I'm working with a program with a networking protocol that is using RSA keys to authenticate clients. I am looking to replace the custom authentication protocol with TLS (as it's a vetted protocol). I can use self-signed certificates or RFC 7250 for client authentication. The problem is that there are some use cases for the program where the standard PKI system (i.e. trusted root certificates) isn't viable for authenticating the server. (The program needs to be able to connect to servers on a LAN and it's not reasonable to have users setup their own roots to do it). Looking into "client-only authentication", I found questions like this one where the answer suggests reversing the TLS client and server roles. However, I'm not sure that's the right answer for my use case. I could also just have the server use its own cert/key as its identity and have the client accept any identity when it doesn't know what to expect. I have problems/questions about both solutions:
Using the server identities seems like the most sensible solution to me. Most connections will be able to use an authority to know what the server identity should be, the one case where an un-authenticated client needs to be able to connect will be simpler, and using the protocol in the correct direction might have some optimization advantages. The issue is that I don't know if client authentication is secure when the server authentication may not be. Looking at the specifications, the client and server authentication protocols are similar enough that it should still be secure, but since the spec doesn't allow for "client-only authentication", it's clearly not an intended use case. Is there any reason/evidence to believe that client authentication would or would not be secure when ignoring the server's authentication identity?

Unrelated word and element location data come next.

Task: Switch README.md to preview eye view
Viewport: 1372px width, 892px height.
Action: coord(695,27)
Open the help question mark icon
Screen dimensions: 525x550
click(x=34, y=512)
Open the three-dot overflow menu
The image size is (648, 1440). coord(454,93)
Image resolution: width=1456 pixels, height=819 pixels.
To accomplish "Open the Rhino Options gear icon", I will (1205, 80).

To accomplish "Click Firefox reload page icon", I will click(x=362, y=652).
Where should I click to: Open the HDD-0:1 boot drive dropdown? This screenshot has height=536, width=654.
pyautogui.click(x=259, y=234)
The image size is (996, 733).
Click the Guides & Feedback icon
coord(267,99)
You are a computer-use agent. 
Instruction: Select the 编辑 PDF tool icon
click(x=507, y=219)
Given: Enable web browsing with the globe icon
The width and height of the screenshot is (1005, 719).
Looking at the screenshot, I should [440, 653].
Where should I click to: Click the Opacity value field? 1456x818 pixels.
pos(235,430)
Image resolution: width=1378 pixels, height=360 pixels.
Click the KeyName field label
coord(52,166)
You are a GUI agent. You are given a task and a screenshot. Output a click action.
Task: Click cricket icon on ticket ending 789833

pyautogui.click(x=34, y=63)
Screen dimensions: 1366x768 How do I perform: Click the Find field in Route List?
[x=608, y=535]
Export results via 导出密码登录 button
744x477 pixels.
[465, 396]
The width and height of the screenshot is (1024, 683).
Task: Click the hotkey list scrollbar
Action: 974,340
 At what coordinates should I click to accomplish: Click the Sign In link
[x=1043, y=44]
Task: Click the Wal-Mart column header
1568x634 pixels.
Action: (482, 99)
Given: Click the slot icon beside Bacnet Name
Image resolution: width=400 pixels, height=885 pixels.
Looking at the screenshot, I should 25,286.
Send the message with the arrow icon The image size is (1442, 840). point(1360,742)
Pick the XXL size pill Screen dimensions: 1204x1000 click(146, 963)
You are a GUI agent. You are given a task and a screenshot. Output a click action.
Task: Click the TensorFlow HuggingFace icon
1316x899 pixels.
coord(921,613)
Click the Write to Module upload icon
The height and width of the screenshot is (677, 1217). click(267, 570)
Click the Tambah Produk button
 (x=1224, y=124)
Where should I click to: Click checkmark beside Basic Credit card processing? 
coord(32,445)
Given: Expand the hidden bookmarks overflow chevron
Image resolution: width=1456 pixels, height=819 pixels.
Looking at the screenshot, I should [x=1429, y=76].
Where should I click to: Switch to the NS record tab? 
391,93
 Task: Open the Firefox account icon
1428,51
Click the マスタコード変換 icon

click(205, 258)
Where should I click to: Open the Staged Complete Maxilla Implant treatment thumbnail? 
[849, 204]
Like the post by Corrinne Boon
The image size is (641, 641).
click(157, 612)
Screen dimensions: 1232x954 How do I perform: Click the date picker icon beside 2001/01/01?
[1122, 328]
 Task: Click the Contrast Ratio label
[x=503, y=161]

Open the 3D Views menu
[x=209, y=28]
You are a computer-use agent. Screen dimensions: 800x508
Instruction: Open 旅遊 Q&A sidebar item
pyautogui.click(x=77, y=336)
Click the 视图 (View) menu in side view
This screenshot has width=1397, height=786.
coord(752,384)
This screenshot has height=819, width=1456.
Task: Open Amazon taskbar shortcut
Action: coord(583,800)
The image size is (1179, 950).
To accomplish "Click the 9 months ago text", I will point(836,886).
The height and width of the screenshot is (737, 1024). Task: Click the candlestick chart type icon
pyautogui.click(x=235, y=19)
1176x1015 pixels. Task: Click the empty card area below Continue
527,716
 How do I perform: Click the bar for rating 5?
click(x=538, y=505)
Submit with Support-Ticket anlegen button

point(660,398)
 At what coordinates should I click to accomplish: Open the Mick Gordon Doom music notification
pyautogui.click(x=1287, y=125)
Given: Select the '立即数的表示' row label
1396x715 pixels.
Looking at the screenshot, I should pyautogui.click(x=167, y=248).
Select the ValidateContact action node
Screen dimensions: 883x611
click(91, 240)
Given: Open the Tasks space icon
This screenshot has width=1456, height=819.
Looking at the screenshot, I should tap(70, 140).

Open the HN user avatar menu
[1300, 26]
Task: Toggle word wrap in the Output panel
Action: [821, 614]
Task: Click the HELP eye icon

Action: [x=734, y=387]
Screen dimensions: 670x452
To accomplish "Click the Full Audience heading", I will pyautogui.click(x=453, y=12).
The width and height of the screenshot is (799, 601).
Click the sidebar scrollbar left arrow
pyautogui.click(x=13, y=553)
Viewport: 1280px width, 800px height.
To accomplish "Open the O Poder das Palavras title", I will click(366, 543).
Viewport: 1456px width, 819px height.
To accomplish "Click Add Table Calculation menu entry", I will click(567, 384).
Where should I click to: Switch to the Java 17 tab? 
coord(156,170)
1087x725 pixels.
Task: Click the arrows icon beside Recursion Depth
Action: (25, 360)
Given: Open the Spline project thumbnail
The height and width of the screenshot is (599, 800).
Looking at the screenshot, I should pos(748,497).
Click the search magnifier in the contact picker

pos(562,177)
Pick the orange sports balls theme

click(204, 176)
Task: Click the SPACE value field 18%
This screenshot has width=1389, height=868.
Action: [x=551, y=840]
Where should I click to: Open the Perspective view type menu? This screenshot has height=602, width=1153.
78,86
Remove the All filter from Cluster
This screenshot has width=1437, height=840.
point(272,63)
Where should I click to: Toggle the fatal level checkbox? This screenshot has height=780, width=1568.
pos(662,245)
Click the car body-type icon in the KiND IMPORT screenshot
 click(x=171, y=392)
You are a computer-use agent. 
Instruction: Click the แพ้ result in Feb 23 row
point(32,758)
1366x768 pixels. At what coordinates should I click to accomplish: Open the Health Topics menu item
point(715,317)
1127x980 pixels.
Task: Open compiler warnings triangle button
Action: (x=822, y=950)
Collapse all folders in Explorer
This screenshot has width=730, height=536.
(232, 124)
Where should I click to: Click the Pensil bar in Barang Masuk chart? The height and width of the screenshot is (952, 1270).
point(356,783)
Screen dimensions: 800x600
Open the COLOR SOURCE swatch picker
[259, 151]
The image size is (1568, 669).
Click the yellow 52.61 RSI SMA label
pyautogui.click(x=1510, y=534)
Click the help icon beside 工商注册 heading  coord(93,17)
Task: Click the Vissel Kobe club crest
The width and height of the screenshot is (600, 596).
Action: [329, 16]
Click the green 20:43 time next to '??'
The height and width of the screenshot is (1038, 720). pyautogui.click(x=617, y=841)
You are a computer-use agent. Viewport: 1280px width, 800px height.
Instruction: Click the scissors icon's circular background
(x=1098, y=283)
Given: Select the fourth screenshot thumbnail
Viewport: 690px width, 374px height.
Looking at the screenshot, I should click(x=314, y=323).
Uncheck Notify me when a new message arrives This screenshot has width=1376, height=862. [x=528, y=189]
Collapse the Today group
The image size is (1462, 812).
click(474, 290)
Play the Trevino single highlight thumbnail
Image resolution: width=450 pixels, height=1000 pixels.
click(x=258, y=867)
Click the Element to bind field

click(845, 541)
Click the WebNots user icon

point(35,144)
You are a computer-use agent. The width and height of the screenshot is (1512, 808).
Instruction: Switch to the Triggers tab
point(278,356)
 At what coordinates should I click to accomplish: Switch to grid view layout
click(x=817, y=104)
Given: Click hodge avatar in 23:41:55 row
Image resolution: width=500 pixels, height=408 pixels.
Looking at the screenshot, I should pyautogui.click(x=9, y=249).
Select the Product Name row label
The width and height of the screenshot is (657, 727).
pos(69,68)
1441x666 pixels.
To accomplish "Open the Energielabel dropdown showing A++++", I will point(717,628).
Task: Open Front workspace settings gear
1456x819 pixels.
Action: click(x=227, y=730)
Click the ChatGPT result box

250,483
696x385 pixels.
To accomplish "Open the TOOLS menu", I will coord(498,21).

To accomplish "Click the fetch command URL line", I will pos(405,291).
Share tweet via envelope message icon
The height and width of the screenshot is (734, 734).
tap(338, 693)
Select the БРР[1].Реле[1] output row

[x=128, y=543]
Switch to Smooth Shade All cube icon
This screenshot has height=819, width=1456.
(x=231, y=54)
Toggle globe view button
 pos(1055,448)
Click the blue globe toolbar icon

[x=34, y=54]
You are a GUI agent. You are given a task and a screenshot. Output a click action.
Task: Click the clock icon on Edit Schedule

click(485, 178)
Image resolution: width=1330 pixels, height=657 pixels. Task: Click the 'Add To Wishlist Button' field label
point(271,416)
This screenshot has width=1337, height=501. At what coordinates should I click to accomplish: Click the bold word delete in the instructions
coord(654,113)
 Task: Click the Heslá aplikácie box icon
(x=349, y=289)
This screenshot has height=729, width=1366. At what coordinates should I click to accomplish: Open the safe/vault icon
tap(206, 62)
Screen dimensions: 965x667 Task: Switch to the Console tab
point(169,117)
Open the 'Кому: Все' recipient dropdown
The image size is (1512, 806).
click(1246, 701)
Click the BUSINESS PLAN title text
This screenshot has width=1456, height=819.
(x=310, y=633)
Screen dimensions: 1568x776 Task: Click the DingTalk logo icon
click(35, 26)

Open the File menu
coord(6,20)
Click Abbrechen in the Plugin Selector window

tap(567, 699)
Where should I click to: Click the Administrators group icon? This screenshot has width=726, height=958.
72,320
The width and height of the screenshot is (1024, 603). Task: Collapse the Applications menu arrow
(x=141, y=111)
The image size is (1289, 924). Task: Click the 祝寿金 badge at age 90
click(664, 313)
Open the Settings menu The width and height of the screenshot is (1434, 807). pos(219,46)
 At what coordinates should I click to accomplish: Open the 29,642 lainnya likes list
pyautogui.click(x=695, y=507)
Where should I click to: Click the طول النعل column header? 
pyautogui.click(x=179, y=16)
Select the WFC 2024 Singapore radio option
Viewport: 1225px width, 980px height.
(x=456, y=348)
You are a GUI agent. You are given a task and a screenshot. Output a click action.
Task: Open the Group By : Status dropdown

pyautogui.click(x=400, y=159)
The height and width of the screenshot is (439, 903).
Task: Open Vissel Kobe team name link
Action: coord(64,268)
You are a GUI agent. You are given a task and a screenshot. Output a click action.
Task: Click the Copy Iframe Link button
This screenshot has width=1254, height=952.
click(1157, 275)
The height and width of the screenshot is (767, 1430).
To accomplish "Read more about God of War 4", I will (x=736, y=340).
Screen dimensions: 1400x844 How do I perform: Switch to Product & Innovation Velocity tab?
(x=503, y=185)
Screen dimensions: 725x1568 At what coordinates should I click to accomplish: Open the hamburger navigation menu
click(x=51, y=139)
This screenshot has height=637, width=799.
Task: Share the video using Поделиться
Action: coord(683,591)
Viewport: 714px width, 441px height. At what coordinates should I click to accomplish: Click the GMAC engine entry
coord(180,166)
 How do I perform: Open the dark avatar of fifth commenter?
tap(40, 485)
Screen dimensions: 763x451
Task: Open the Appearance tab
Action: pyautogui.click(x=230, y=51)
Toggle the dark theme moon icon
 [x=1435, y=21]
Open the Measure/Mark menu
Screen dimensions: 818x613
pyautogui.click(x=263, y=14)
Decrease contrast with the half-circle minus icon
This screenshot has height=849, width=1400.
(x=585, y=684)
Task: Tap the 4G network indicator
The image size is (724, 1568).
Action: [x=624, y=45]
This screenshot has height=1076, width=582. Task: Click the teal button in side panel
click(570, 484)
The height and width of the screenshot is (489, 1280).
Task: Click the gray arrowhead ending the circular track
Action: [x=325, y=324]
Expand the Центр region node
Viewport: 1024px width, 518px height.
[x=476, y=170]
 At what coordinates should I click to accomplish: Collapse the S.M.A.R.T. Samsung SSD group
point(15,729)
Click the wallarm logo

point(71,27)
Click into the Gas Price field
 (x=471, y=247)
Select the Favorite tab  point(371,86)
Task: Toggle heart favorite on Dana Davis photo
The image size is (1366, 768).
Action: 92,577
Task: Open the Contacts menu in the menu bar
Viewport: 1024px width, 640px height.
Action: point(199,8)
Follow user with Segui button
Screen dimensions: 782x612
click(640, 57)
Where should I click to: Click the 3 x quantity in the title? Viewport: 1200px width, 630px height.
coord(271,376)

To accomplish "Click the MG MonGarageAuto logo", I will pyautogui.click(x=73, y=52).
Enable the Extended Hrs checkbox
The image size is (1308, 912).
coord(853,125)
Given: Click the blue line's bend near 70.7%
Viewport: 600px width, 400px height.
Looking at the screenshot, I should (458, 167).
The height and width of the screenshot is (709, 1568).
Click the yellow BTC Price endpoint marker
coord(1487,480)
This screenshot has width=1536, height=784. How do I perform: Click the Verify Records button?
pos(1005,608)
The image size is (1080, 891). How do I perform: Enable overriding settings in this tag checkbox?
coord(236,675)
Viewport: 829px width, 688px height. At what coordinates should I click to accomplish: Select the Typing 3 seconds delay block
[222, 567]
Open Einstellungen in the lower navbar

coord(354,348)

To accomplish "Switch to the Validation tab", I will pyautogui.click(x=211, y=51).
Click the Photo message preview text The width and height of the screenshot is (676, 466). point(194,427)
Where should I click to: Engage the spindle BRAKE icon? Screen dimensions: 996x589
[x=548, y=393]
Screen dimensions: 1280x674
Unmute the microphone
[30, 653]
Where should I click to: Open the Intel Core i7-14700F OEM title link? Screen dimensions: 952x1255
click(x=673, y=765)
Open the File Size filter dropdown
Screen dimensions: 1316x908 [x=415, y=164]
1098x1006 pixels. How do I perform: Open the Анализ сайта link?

Having the client act as the TLS server, being a method suggested multiple times here, seems to be the method with the most guarunteed security, but would be a little tricker to implement. The main thing I'm interested in with this method is what other effects of switching the TLS roles would be. TLS is obviously an asymmetric protocol, but what other asymmetries are there other than authentication? The one I know of is that, while the server ultimately chooses the cipher suite, it's the client that indicates its cipher suite preference that the server normally considers. I found SSL_OP_CIPHER_SERVER_PREFERENCE
to correct this in OpenSSL. What other effects of switching the TLS roles should I consider?
Which method would you reccomend in the end? To add a few points, I'm not worried about the server sometimes not being authenticated. Confidentiality isn't a high priority (just a side effect of authentication), and the protocol is mostly the client sending "commands" to the server, so someone impersonating a server isn't going to be able to do much. The only thing that server authentication could reasonably protect would be an optional password authentication, but I'm looking into implementing a PAKE for that, so it shouldn't be a concern.